I have to disagree to this one. On both my M1 Max MacBook and my Intel x84, I can squeeze a struct with four floats (so 4x4 bytes) into a lock free atomic.
@kamedin you can check that by adding static_assert(std::atomic<DataIndex>::is_always_lock_free); to your code. This fails at compile time, when you are trying to build for a platform that does indeed insert a mutex to assure atomic behaviour.
What you have to keep in mind is, that this is a single producer / single consumer structure. Only one thread is allowed to call pull (consume) at a time and only one thread is allowed to call push (produce) at a time. If you already know that this will be the message and audio thread, I would add asserts to protected you from not thinking about this when e.g. adding a thread pool or multi threading your rendering engine. To incorporate that nicely in your software design, you could subclass ValueSender and “override” both methods with an added assert. This little overhead could also be easily excluded from your release builds by hiding the subclass behind an #if JUCE_DEBUG and forwarding the subclass name to your original ValueSender with a typedef or using statement if JUCE_DEBUG is false.
if constexpr (std::is_same<T, juce::AudioBuffer<float>>::value ): this would also be a great place to use the c++20 requires clause: void prepare(int numSamples, int numChannels) requires (std::is_same<T, juce::AudioBuffer<float>>::value). This way, the compiler prevents you from calling prepare when it really doesn’t make any sense and you probably didn’t what to call it.
So you don’t want your code to be portable to 32-bit Intel? Limitations like this should be clearly identified in the comments.
Do you know what ‘false sharing’ is? It’s when both your read index and write index are allocated within the same cache-line.
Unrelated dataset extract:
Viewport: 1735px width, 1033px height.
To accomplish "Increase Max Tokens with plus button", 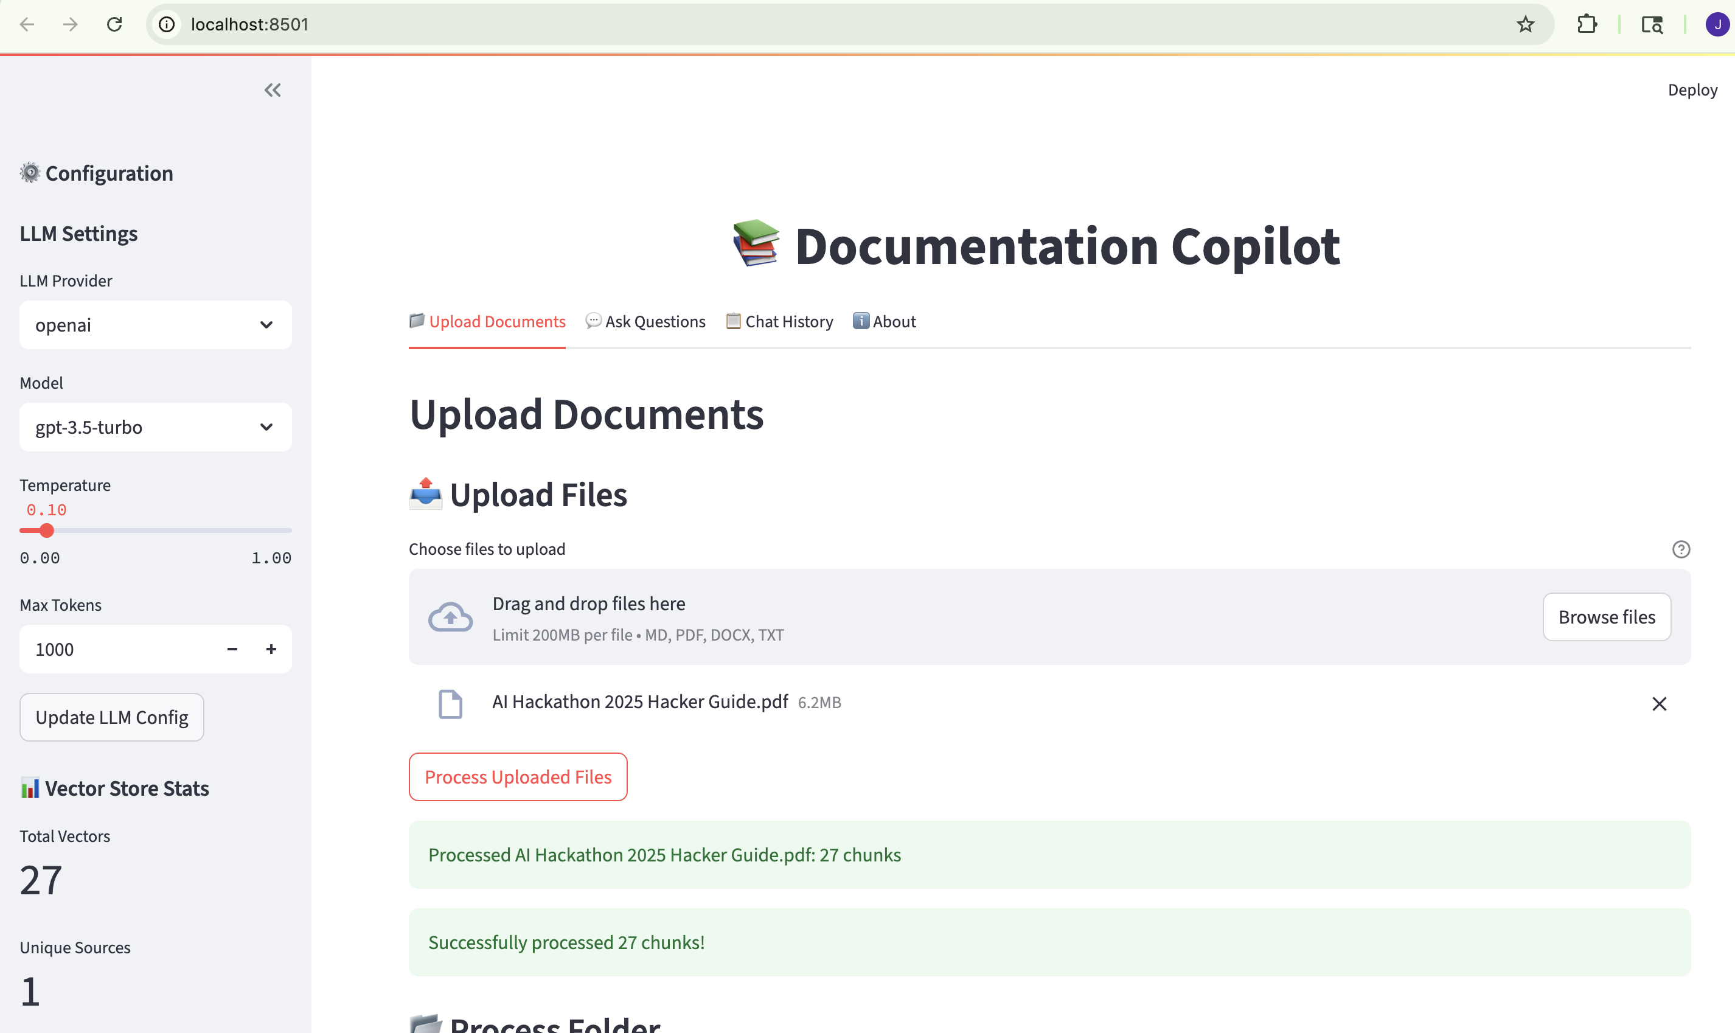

What this does is cause extra unnecessary latency (CPU load) while the processor cores sync up both indexes every time your write to one of them.
segregating the indexes looks like:
#ifdef _WIN32 // Apple don't support this yet
alignas(std::hardware_destructive_interference_size) std::atomic<int> read_ptr;
alignas(std::hardware_destructive_interference_size) std::atomic<int> m_committed_write_ptr;
#else
[[maybe_unused]]char cachelinePad[64 - sizeof(std::atomic<int>)];
std::atomic<int> read_ptr;
[[maybe_unused]]char cachelinePad2[64 - sizeof(std::atomic<int>)];
std::atomic<int> m_committed_write_ptr;
#endif
My point really is not to be critical just for the sake of it, but to emphasise that: Opensource FIFO examples are just a Google away. Writing your own is likely to result in incorrect or low-perfomance code.
Intel 32-bit, is the most common one that I have to support.
Note that thread-sanitizer detects race-conditions, it won’t detect that this code is not lock-free on all platforms.
The biggest red-flag though is the atomic ‘bool fresh’. Because a simple FIFO requires two atomics only: the read index and the write index. ‘fresh’ appears to be redundant, and it also is the cause of the 32-bit incompatibility. What does it achieve?
I guess you didn’t intend to tag me. Just in case, my example is indeed spsc. The ready index is the only atomic (read and write indexes are accessed by a single thread), and it includes the changed flag in its third bit.
Good to know! I’m personally not planning to ship a 32 bit pro audio product for end users, it seems like it would be a major support overhead unless I specifically develop for that platform.
But I guess if I’ll ever use a machine like that for that purpose I’ll make sure to install the 64 OS on it, thanks!
Hey @matkatmusic , thanks for the info! However I still don’t understand why you need a FIFO here? You are only sharing the last object that was written on the GUI thread with the audio thread. Why don’t you atomically publish that one value to the audio thread? A FIFO is needed if you have a sequence of objects that are being pumped from one thread to another, but in this case there is no sequence, just a single object that is periodically updated.
You are literally doing this in the audio thread:
while( backgroundObjectCreator.pull(t) ) { ; }
which is discarding all objects except the last one written. Why have a FIFO then? What am I missing?
The example I showed is doing that.
But that is not how I’m actually using it in my projects
I use the backgroundObjectCreator on the audio thread.
I split up the processBlock into chunks of 16 or 32 samples and request a new object from the backgroundObjectCreator for those smaller chunks.
This means the backgroundObjectCreator is being requested to create an object multiple times every processBlock. That’s why the FIFO has multiple objects that need pulling after the backgroundObjectCreator creates each element that is requested.
It’s probably overkill, but I did it for the purpose of smoothing the changes in values being used by the object creator.
If you want to talk more about it, send me a DM. I’m sure the design could be improved/optimized but it works well enough for the needs of the project.